Seseorang menjadi (beragama) Islam dalam masyarakat adat suku Dayak Meratus bisa disebabkan oleh ibu-bapaknya sudah memeluk agama Islam, sehingga dirinya secara otomatis menjadi (beragama) Islam.

2. Faktor Lingkungan.

Dalam lingkungan masyarakat adat suku Dayak Meratus yang sudah mayoritas beragama Islam, kemudian dalam masyarakat itu terdapat satu atau dua orang atau bahkan satu keluarga yang non muslim (misalnya, penganut religi Kaharingan), maka dia atau mereka akan cenderung akan memeluk agama Islam. Hal ini bisa disebabkan

dia atau mereka dalam kehidupan di masyarakat (seperti kegiatan-kegiatan) akan merasa kada pati dihirani urang. Jika tidak memeluk agama Islam dia atau mereka akan mengalami kesulitan di berbagai hal di masyarakat mayoritas tersebut.

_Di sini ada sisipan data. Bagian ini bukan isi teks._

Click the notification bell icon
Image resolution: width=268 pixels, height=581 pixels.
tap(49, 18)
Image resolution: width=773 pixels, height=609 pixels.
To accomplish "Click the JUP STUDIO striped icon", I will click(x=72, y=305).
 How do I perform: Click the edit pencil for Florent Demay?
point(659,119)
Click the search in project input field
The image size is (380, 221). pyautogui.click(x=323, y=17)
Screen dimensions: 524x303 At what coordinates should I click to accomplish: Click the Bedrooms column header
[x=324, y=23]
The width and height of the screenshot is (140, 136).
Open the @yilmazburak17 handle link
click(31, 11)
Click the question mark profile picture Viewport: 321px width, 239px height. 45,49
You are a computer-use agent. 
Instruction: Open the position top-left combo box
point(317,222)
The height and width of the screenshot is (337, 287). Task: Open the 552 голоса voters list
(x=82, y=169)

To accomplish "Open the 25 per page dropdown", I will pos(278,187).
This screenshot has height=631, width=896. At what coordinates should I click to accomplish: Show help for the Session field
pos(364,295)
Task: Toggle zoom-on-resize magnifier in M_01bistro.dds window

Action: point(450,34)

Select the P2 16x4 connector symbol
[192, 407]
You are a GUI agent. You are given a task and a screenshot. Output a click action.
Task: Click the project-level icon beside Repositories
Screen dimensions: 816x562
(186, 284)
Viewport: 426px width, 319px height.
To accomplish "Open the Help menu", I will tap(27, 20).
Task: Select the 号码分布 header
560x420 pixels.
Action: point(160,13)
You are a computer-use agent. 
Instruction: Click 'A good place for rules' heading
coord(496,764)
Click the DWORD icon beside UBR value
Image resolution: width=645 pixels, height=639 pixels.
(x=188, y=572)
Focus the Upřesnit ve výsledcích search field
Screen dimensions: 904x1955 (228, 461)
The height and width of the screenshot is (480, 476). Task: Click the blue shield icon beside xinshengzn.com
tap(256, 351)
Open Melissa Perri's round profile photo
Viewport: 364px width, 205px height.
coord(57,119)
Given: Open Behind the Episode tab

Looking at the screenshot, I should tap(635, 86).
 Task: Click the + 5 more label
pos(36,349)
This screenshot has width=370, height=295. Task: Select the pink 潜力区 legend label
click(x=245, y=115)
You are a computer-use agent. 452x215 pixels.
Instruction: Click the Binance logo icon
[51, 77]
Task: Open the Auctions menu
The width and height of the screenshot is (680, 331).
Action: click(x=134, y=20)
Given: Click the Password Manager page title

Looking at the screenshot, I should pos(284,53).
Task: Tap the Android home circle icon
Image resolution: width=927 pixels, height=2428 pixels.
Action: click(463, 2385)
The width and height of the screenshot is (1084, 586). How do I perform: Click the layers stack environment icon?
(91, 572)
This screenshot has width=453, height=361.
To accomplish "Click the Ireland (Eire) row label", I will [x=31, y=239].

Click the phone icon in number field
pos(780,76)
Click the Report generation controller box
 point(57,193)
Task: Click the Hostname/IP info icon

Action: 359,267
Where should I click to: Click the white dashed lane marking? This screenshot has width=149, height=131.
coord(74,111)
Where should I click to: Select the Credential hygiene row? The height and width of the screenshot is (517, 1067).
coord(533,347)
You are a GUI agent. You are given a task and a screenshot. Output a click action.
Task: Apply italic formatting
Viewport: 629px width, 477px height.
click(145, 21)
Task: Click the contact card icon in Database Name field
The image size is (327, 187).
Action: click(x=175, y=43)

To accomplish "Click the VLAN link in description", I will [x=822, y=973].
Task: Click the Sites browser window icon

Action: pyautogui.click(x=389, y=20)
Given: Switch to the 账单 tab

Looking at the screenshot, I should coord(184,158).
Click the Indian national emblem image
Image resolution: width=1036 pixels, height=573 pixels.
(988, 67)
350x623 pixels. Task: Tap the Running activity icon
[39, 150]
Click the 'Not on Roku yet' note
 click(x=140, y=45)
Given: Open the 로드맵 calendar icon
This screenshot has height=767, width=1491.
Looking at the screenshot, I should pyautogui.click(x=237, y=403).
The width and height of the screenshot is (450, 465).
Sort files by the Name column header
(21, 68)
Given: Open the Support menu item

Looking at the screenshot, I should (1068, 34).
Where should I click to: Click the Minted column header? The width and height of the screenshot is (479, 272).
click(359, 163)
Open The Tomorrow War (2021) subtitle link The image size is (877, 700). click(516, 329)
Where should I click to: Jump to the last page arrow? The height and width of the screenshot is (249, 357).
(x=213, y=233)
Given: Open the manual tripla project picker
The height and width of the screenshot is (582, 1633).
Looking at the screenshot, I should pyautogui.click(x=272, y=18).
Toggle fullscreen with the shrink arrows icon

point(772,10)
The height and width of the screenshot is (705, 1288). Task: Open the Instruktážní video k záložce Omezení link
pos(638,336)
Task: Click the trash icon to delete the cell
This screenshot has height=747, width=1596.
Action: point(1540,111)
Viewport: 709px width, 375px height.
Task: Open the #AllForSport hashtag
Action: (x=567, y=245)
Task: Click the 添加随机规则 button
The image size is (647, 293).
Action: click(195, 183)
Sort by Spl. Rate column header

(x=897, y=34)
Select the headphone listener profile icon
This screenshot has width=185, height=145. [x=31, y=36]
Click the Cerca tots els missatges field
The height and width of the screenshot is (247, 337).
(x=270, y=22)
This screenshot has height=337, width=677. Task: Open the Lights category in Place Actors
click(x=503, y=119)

3. Faktor “Agama Remi Negara”.

Seperti diterangkan di bagian terdahulu tentang sikap Negara berkenaan dengan pengakuan agama resmi, masyarakat adat suku Dayak meratyus akan menjadi (memeluk agama Islam) ketika mengalami kendala yang berhubungan dengan agamanya ketika bersentuhan dengan urusan-urusan (formal) Negara. Misalnya dalam hal mengenyam pendidikan bagi anak-anak masyarakat adat suku Dayak Meratus, atau bahkan pengurusan pembuatan Kartu Tanda Penduduk (KTP). Sekolah-sekolah di Kalimantan Selatan sangat identik dengan budaya Islam, dimana hampir di semua sekolah, mulai dari tingkat SLTP, SLTA, hingga Perguruan Tinggi yang hanya mengenali (familiar) lima agama resmi dan menganggap aneh dengan religi Kaharingan.207Kesulitan masih masih berlanjut hingga masalah memperoleh pekerjaan, terlebih di jajaran Pemerintahan, kesulitan-kesulitan akan melengkapi penderitaan penganut religi Kaharingan. Pencatatan sipil dan pernikahan nantinya juga akan susah didapatkan.

4. Faktor Perkawinan.

Masyarakat adat suku Dayak Meratus non-muslim yang kawin-mawin dengan orang yang sudah memeluk agama Islam, maka dia cenderung akan menjadi Islam. biasanya masyarakat adat suku Dayak Meratus non-muslim menjadi (memeluk agama) Islam ketika kawin dengan orang-orang dari etni Banjar, Jawa, ataupun dengan orang dari masyarakat adat suku DayakMeratus itu sendiri yang sudah memeluk agama Islam.

207

Di tingkat pendidikian ini sudah ketentuan lazim bahwa perempuannya memakai jilbab atau penutup kepala di sekolah.

5. Pengaruh Penyiaran Agama Islam.

Bagian ini berhubungan dengan adanya penyuluh-penyuluh agama honorer (PAH) dan para da’i yang dijelaskan pada bagian terdahulu. Masyarakat adat suku Dayak Meratus yang menjadi (memeluk agama) Islam melalui dakwah-dakwah dari para penyuluh agama honorer (PAH) maupun para dai.